TASK REQUIREMENTS: Skip the pictures and return every entry exactly as written.

INPUT DATA:
>>>

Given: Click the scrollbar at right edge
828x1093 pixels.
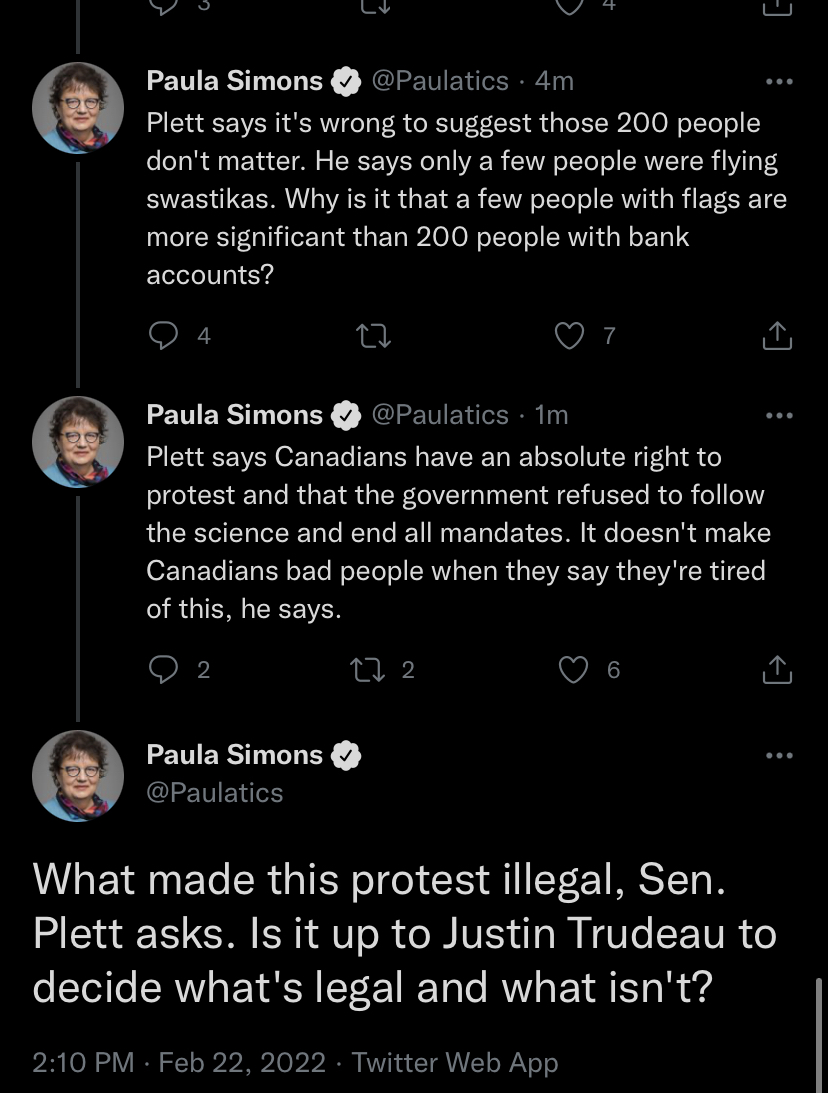Looking at the screenshot, I should click(x=820, y=1034).
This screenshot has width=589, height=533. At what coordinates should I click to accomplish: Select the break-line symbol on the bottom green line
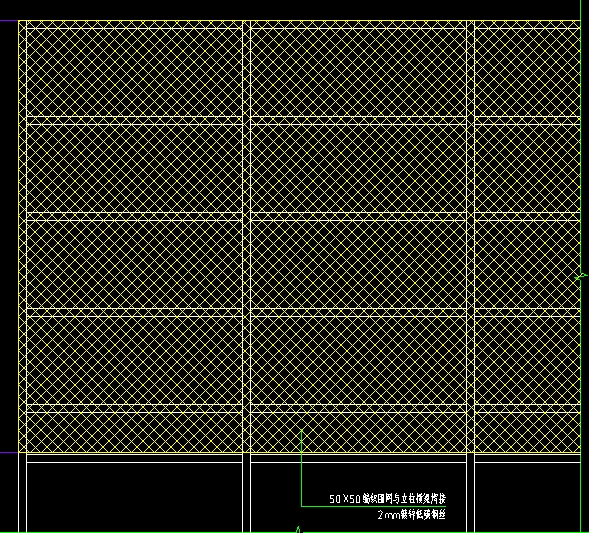tap(299, 530)
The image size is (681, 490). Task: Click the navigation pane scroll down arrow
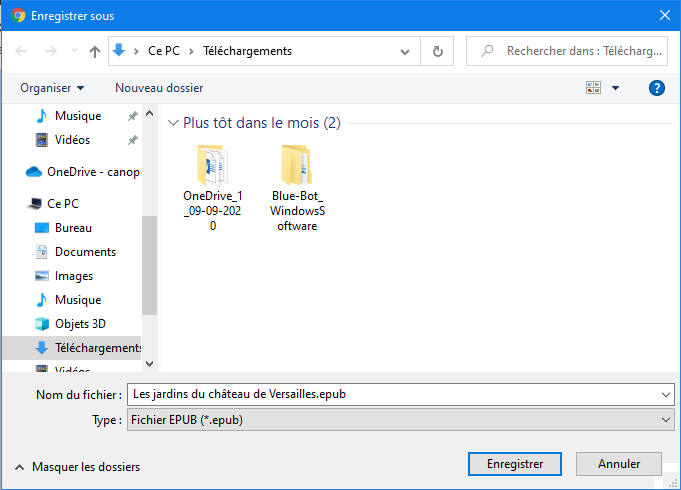tap(150, 364)
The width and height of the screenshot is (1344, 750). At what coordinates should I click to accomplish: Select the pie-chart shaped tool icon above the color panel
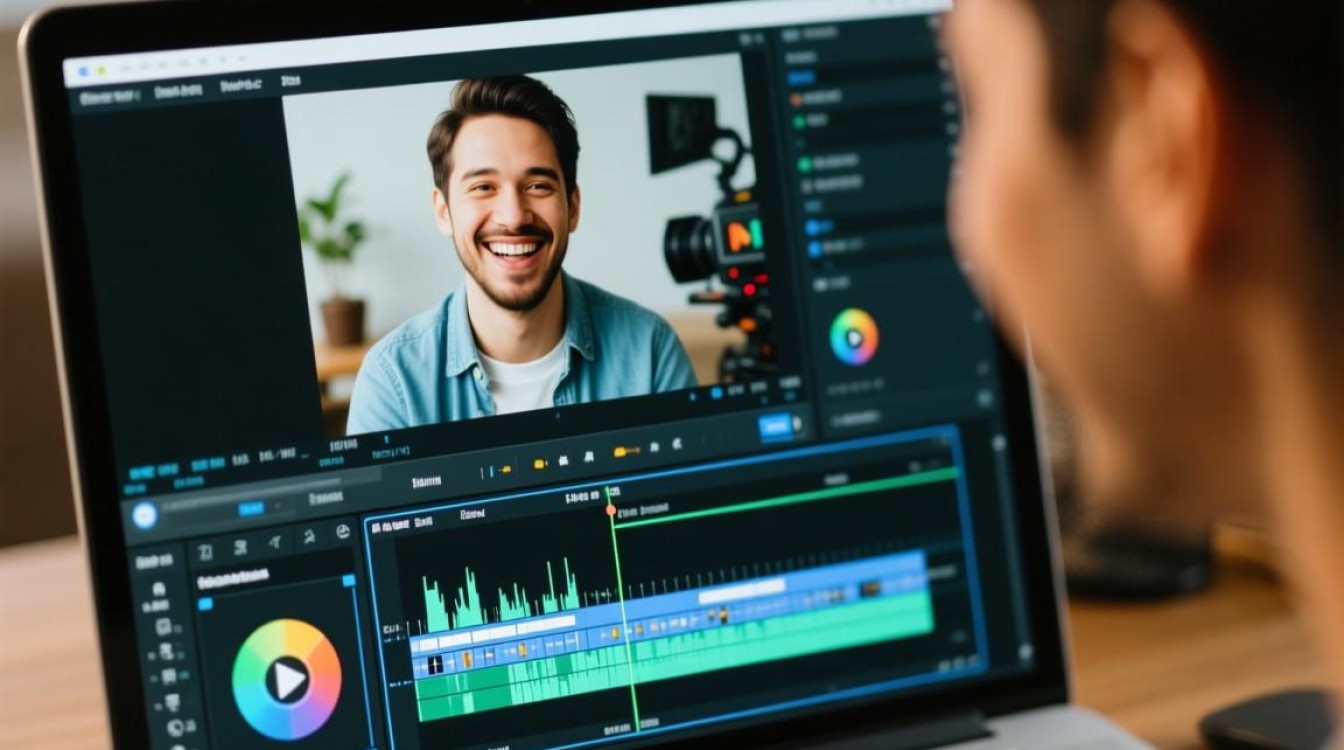343,532
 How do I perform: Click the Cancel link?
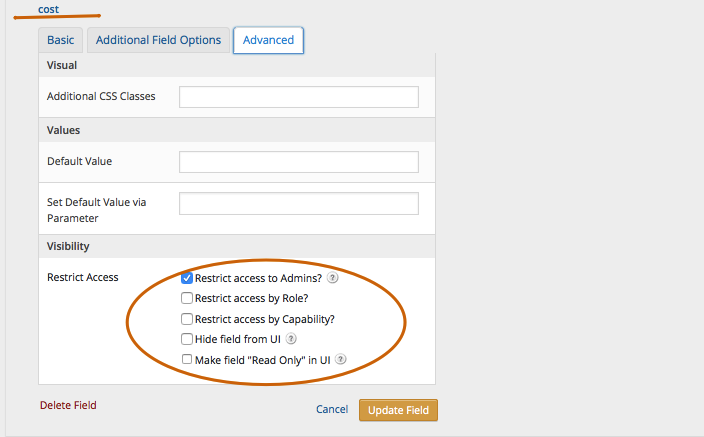(x=331, y=410)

<<<

RESPONSE TO THIS TASK:
Given: Click the scrollbar at right edge
828x1093 pixels.
Looking at the screenshot, I should click(x=820, y=1034).
This screenshot has width=589, height=533. At what coordinates should I click to accomplish: Select the break-line symbol on the bottom green line
tap(299, 530)
The image size is (681, 490). Task: Click the navigation pane scroll down arrow
tap(150, 364)
The width and height of the screenshot is (1344, 750). At what coordinates should I click to accomplish: Select the pie-chart shaped tool icon above the color panel
343,532
 How do I perform: Click the Cancel link?
(x=331, y=410)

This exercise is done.